Juan proudly calls herself a dispatsadora, as she coordinates the vegetable shipments and distributes them to kitchens in the north such as Gourmet Gypsy, community kitchens, and other organizations serving underserved communities, with eventual warehousing in Commune, which doubles as their commissary.
Food industry connections have also been an integral part of the operation, with the kitchens of Chef Ed Bugia of Mimi & Bros, Hola Bombon, ECHOstore coming together to support on different days of the week. It has also become a way to help restaurants whose businesses have been affected by ECQ. The partnership has proven to be mutually beneficial for everyone involved in more ways than one.
Almost two months into the ECQ and Frontline Feeders PH, Juan has already settled into a routine of checking chat groups, scheduling food and truck routes for pickups and deliveries, planning logistics for the roving kitchen, and checking pantry and warehouse supplies. After-work hours involves updating on donations before settling in for the next day.
Frontline Feeders PH is undoubtedly the longest running feeding operation to date, and shows no signs of slowing down, although Juan admits that there are plans to gently wean their hospital “babies,” as they shift focus to COVID referral centers. “We are in the process of calling our hospitals and kitchens, checking requirements of each hospital and the capacity of kitchens to provide meals.” This is critical as restaurants will also be slowly returning to operational status with the onset of the slightly more relaxed general community quarantine or GCQ. “We will connect them so they can liaise with each other directly. We will still accept donations, but resource allocation will prioritize COVID-referral centers.”
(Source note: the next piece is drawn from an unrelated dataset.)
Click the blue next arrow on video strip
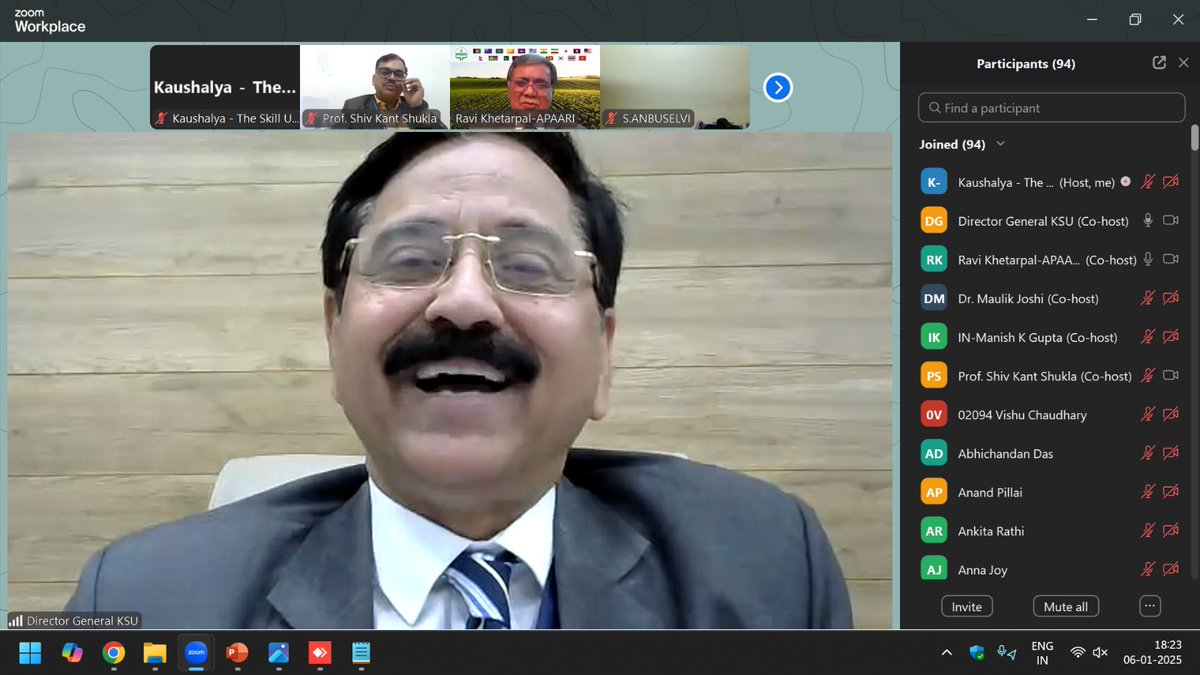The image size is (1200, 675). [777, 87]
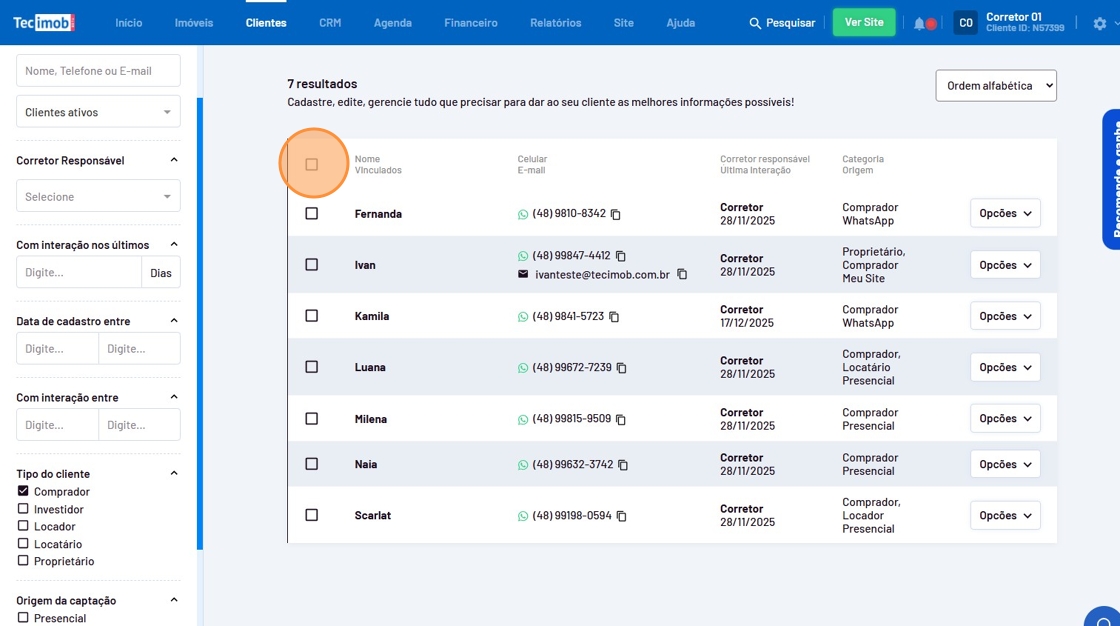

Kindness and caring come in many forms, as we have seen over these past few weeks. Juan has witnessed this in the many ways that people have reached out, from small cash donations and sharing posts, to increased awareness of their activities. “A lot of people want to help but don’t know how. Or they may want to only work with groups or people they know,” she remarks. “You can simply share how to help. People may think that they are not doing much, but more than the act of feeding is the boost to the morale of our frontliners.” Giving them that needed lift can make a world of difference for frontliners and the patients they care for.